▶ [Task directions]: Rewrite the items below, changing "GUI agent" to "screen assistant" wherever it appears and leaving everything else unchanged.

▶ [Task material]:
+ + +
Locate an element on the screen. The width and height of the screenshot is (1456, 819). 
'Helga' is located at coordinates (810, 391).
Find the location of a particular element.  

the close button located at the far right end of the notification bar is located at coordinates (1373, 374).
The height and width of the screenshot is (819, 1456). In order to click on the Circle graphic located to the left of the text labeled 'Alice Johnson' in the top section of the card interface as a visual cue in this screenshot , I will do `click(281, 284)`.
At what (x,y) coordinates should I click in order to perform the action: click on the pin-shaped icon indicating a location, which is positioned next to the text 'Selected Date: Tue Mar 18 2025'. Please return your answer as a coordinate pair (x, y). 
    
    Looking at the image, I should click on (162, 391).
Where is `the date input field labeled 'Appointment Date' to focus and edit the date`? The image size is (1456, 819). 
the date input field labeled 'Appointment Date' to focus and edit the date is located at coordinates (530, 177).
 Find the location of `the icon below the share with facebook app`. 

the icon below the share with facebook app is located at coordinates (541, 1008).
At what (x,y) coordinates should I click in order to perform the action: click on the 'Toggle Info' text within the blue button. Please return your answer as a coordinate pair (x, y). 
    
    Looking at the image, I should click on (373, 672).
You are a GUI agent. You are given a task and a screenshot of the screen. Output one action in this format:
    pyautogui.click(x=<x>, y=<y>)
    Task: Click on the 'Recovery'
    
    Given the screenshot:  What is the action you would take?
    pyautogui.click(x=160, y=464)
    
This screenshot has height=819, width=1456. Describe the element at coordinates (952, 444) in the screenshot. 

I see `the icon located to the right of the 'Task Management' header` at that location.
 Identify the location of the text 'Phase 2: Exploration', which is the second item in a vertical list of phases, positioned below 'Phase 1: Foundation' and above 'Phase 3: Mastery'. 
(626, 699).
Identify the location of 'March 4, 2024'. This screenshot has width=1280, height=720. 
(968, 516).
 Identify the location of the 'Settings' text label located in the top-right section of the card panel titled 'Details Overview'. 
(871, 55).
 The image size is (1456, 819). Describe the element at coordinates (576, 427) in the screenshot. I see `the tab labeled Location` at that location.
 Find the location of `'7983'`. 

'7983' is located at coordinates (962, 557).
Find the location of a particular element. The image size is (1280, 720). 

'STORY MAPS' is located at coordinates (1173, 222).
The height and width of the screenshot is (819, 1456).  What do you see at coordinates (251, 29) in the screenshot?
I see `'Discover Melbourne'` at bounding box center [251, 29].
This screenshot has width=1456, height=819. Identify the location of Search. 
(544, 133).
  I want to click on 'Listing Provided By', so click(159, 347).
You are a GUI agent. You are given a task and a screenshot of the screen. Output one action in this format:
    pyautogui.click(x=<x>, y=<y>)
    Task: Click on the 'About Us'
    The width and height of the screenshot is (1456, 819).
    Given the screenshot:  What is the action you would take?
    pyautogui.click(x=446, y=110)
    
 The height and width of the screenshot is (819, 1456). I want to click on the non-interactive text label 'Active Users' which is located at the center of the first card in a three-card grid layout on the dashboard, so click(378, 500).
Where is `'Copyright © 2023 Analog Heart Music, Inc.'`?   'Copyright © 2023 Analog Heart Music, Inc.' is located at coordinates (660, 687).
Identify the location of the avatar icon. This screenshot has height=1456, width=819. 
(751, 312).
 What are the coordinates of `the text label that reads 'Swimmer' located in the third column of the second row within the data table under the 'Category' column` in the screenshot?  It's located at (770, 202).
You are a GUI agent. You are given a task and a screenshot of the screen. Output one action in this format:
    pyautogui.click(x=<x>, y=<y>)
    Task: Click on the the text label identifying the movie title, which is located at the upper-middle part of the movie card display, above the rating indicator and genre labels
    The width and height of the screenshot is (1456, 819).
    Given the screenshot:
+ + +
▶ [Exercise response]:
Locate an element on the screen. The width and height of the screenshot is (1456, 819). 
'Helga' is located at coordinates (810, 391).
Find the location of a particular element.  

the close button located at the far right end of the notification bar is located at coordinates (1373, 374).
The height and width of the screenshot is (819, 1456). In order to click on the Circle graphic located to the left of the text labeled 'Alice Johnson' in the top section of the card interface as a visual cue in this screenshot , I will do `click(281, 284)`.
At what (x,y) coordinates should I click in order to perform the action: click on the pin-shaped icon indicating a location, which is positioned next to the text 'Selected Date: Tue Mar 18 2025'. Please return your answer as a coordinate pair (x, y). 
    
    Looking at the image, I should click on (162, 391).
Where is `the date input field labeled 'Appointment Date' to focus and edit the date`? The image size is (1456, 819). 
the date input field labeled 'Appointment Date' to focus and edit the date is located at coordinates (530, 177).
 Find the location of `the icon below the share with facebook app`. 

the icon below the share with facebook app is located at coordinates (541, 1008).
At what (x,y) coordinates should I click in order to perform the action: click on the 'Toggle Info' text within the blue button. Please return your answer as a coordinate pair (x, y). 
    
    Looking at the image, I should click on (373, 672).
You are a screen assistant. You are given a task and a screenshot of the screen. Output one action in this format:
    pyautogui.click(x=<x>, y=<y>)
    Task: Click on the 'Recovery'
    
    Given the screenshot:  What is the action you would take?
    pyautogui.click(x=160, y=464)
    
This screenshot has height=819, width=1456. Describe the element at coordinates (952, 444) in the screenshot. 

I see `the icon located to the right of the 'Task Management' header` at that location.
 Identify the location of the text 'Phase 2: Exploration', which is the second item in a vertical list of phases, positioned below 'Phase 1: Foundation' and above 'Phase 3: Mastery'. 
(626, 699).
Identify the location of 'March 4, 2024'. This screenshot has width=1280, height=720. 
(968, 516).
 Identify the location of the 'Settings' text label located in the top-right section of the card panel titled 'Details Overview'. 
(871, 55).
 The image size is (1456, 819). Describe the element at coordinates (576, 427) in the screenshot. I see `the tab labeled Location` at that location.
 Find the location of `'7983'`. 

'7983' is located at coordinates (962, 557).
Find the location of a particular element. The image size is (1280, 720). 

'STORY MAPS' is located at coordinates (1173, 222).
The height and width of the screenshot is (819, 1456).  What do you see at coordinates (251, 29) in the screenshot?
I see `'Discover Melbourne'` at bounding box center [251, 29].
This screenshot has width=1456, height=819. Identify the location of Search. 
(544, 133).
  I want to click on 'Listing Provided By', so click(159, 347).
You are a screen assistant. You are given a task and a screenshot of the screen. Output one action in this format:
    pyautogui.click(x=<x>, y=<y>)
    Task: Click on the 'About Us'
    The width and height of the screenshot is (1456, 819).
    Given the screenshot:  What is the action you would take?
    pyautogui.click(x=446, y=110)
    
 The height and width of the screenshot is (819, 1456). I want to click on the non-interactive text label 'Active Users' which is located at the center of the first card in a three-card grid layout on the dashboard, so click(378, 500).
Where is `'Copyright © 2023 Analog Heart Music, Inc.'`?   'Copyright © 2023 Analog Heart Music, Inc.' is located at coordinates (660, 687).
Identify the location of the avatar icon. This screenshot has height=1456, width=819. 
(751, 312).
 What are the coordinates of `the text label that reads 'Swimmer' located in the third column of the second row within the data table under the 'Category' column` in the screenshot?  It's located at (770, 202).
You are a screen assistant. You are given a task and a screenshot of the screen. Output one action in this format:
    pyautogui.click(x=<x>, y=<y>)
    Task: Click on the the text label identifying the movie title, which is located at the upper-middle part of the movie card display, above the rating indicator and genre labels
    The width and height of the screenshot is (1456, 819).
    Given the screenshot:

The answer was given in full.